Lawmakers reportedly urged the Treasury Department to grant approval if SpaceX seeks licensing permission to make its Starlink service available in Iran.
The bipartisan group of lawmakers, led by Reps. Claudia Tenney of New York and Tom Malinowski of New Jersey, urged in a letter to the Treasury Department that if SpaceX submits such a request, the agency should "approve it immediately," Bloomberg News reported Thursday.
It should send "comfort letters" as needed to companies with existing general licenses potentially aiming to offer Iranians communications-related services, they reportedly also wrote.
The letter comes after SpaceX founder Elon Musk tweeted Monday that Starlink "will ask for an exemption to Iranian sanctions in this regard."
Protests erupted in Iran last weekend over the death of 22-year-old Mahsa Amini following her detainment by Iran's morality police.

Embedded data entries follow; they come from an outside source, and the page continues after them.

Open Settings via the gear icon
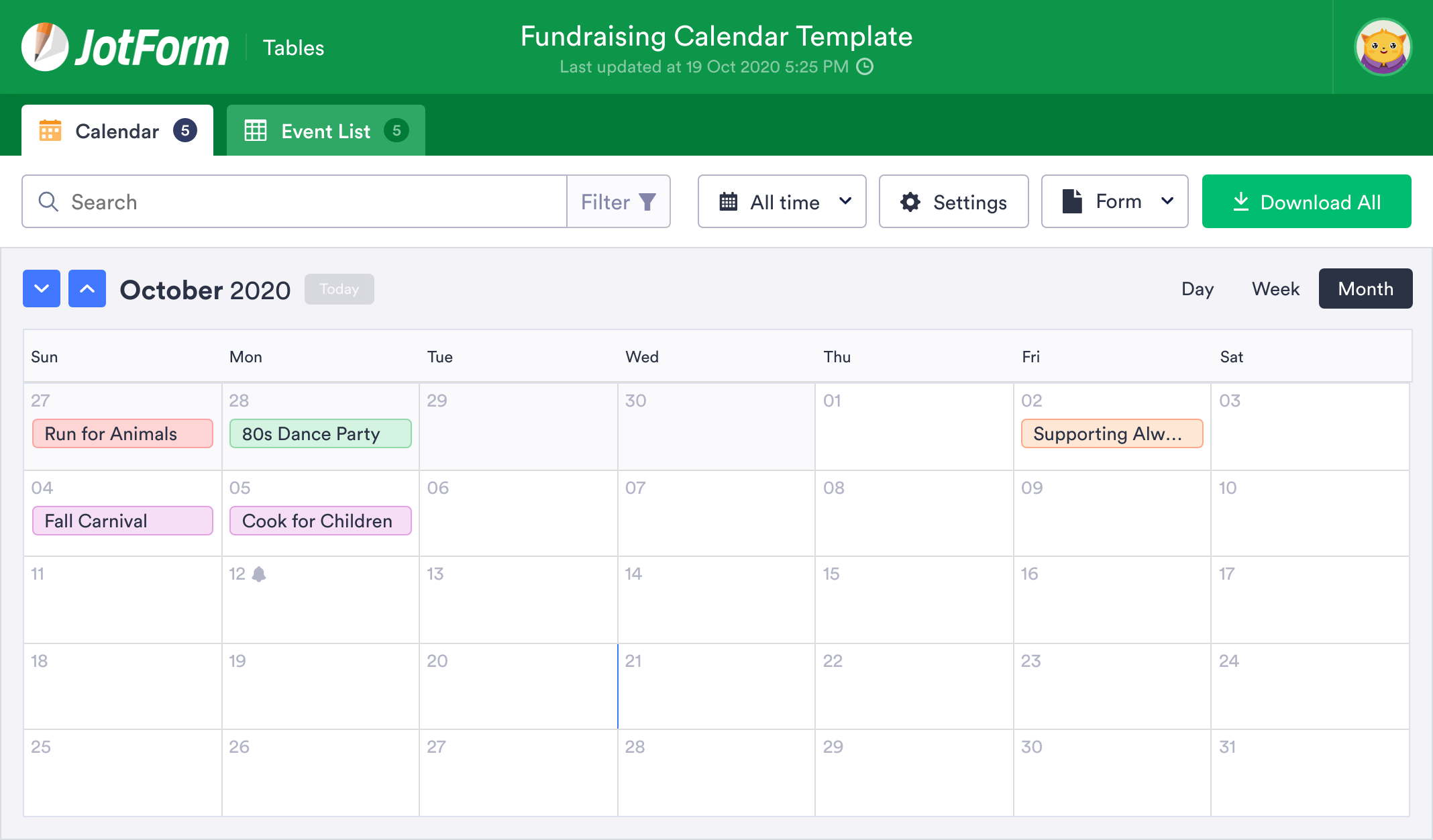 pos(910,202)
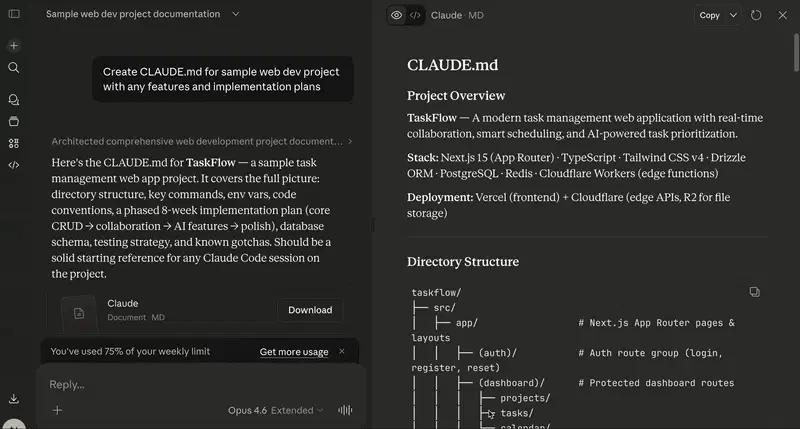
Task: Start a new chat with plus icon
Action: (x=14, y=46)
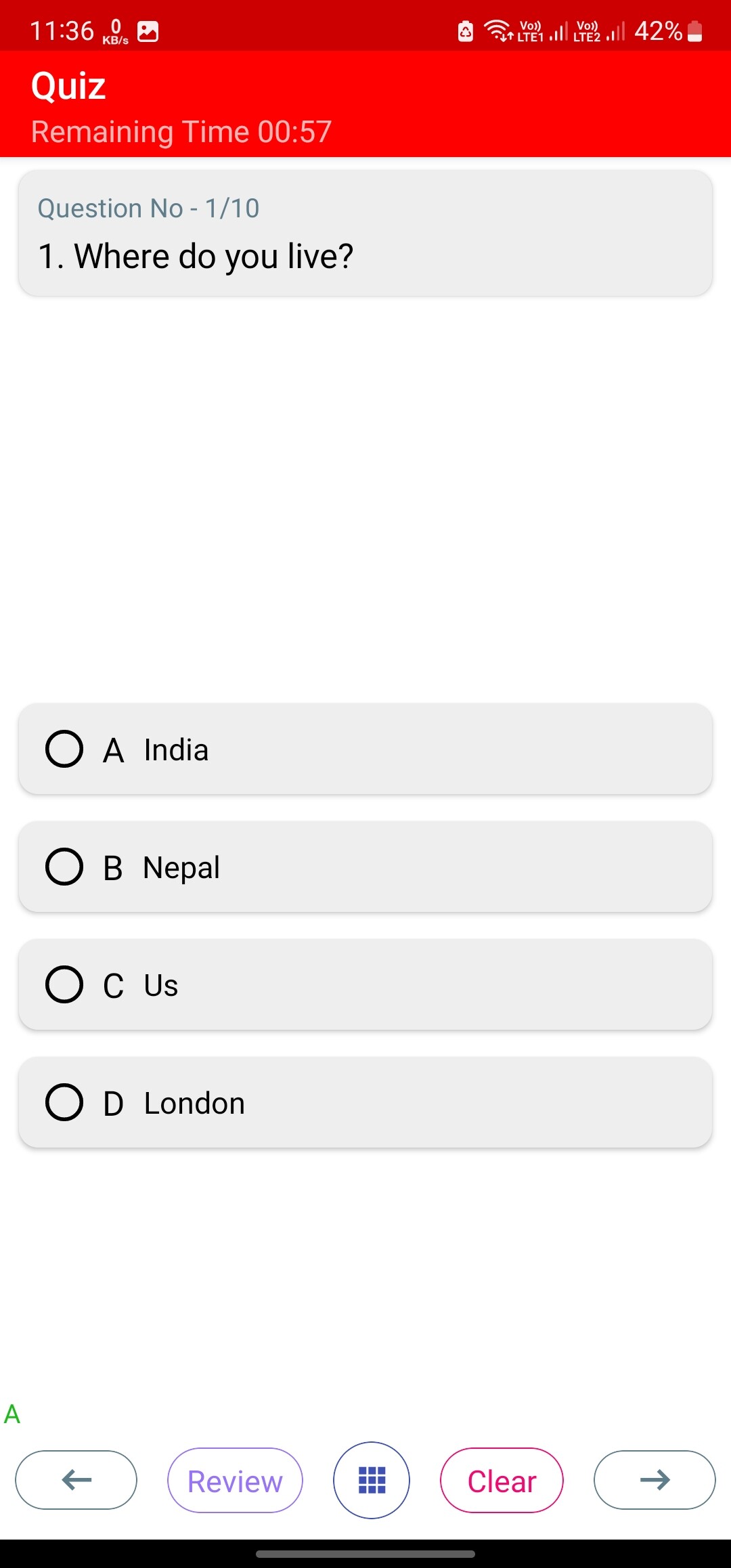Screen dimensions: 731x1568
Task: Open the question grid overview
Action: tap(372, 1480)
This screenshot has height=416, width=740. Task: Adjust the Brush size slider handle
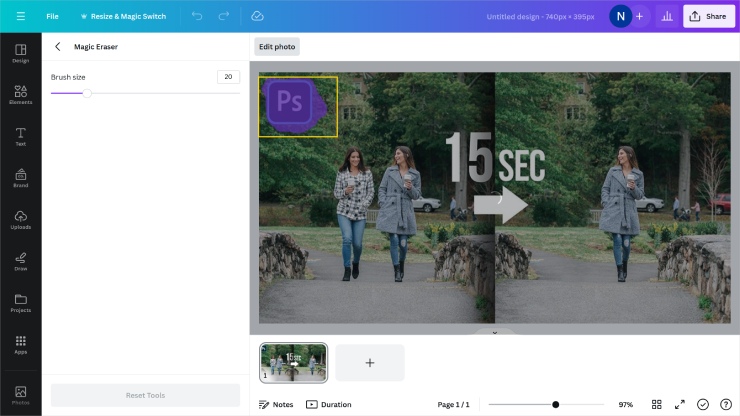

She died after falling into a coma while being detained on an accusation of violating a law related to hijabs.
As widespread protests continued Monday, internet monitor NetBlocks reported a "near-total disruption" of internet service in the Kurdistan province and additional telecommunications blackouts in other areas in the country.
"It's our policy to stand with the Iranian people," Tenney wrote in a tweet about the bipartisan letter. "We must do everything we can in this moment to make sure their voices are heard."
The Treasury Department "welcomes" companies to apply for specific licenses for Iranian internet freedom, a spokesperson for the agency said, according to Bloomberg. Some internet communications-related services that use satellite terminals or other methods are already permitted, the spokesperson reportedly also said.
FOX Business reached out to the Treasury Department and SpaceX for comment.